Pinduoduo plans to sell about 85.6 million American Depositary Shares in an initial public offering (IPO) at a price range of $16 to $19 each, its filing late on Monday showed.
That values the three-year-old startup – which has yet to make a profit – at $20 billion to $24 billion, higher than its $15 billion valuation in April. Its free float will be 6.8 percent of enlarged share capital after a 15 percent “greenshoe” or over-allotment option which can be sold if there is demand, showed a term sheet seen by Reuters.
Two of the firm’s main existing shareholders – Tencent Holdings Ltd and Sequoia Capital – have each indicated an interest in buying up to $250 million worth of shares in the IPO, according to the filing.
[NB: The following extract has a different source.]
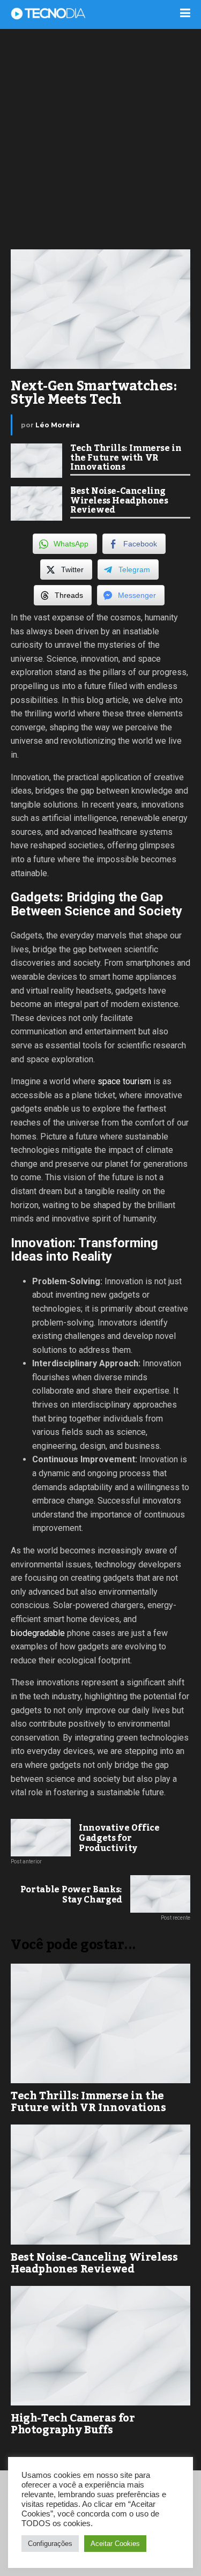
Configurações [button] (50, 2544)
The price range represents a 2020 price-to-sales ratio of 2.1–2.6 and a 2020 non-GAAP price-to-earnings ratio of 8.9–10.6, Thomson Reuters publication IFR reported.
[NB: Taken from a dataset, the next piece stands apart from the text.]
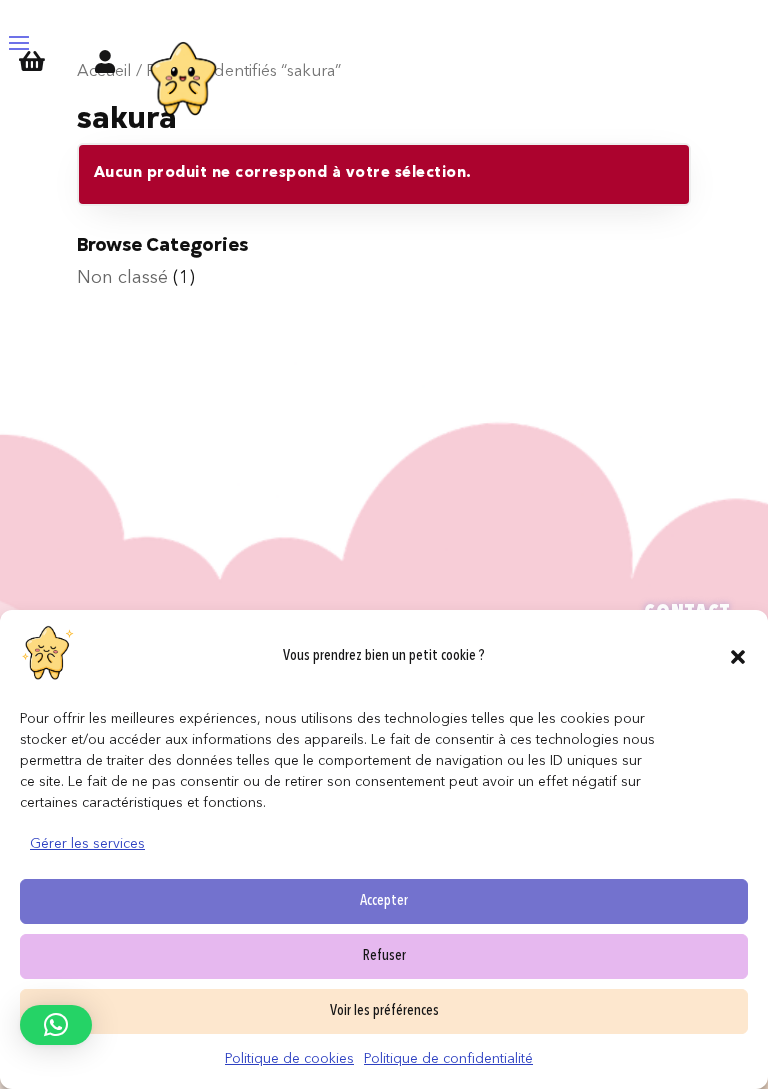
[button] (738, 657)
The firm will open its book to investors on Tuesday and price the IPO on Wednesday of the following week, showed the term sheet. It expects to list on the Nasdaq under the symbol PDD.
Pinduoduo is the latest in a series of Chinese tech groups flocking to list offshore, seeking to replenish coffers amid ever-intensifying competition with domestic rivals, notably e-commerce firms Alibaba Group Holding Ltd and JD.com Inc, even as Sino-U.S. trade tension rattles global markets.
China’s Meituan Dianping, an online food delivery-to-ticketing services platform which rivals Alibaba-backed Ele.me, is also looking to launch an IPO of over $4 billion in Hong Kong in coming months.
Pinduoduo, set up by former Google engineer Colin Huang in 2015, is also joining several sizable Chinese listings in New York this year. Chinese video streaming service provider iQiyi Inc raised $2.42 billion from a Nasdaq IPO in March, and Tencent Music Entertainment, China’s largest music-streaming firm, aims to raise up to 4 billion in a U.S. IPO in October.
In an initial filing, Pinduoduo, which allows consumers to group together to increase the discounts offered by merchants, said it had 103 million monthly active users of its mobile platform at the end of March.
Due to low-priced products and a larger user base in China’s smaller cities, the firm’s gross merchandise volume exceeded 100 billion yuan ($14.98 billion) last year, a milestone for Chinese e-commerce firms that took Alibaba’s Taobao marketplace five years and JD.com 10 years to reach.
Pinduoduo’s revenue has grown sharply, reaching 1.38 billion yuan in January-March from 37 million yuan in the same period a year prior. Its net loss, however, remained broadly steady at 201 million yuan.
China Renaissance, CICC, Credit Suisse and Goldman Sachs are advising Pinduoduo, according to the filing.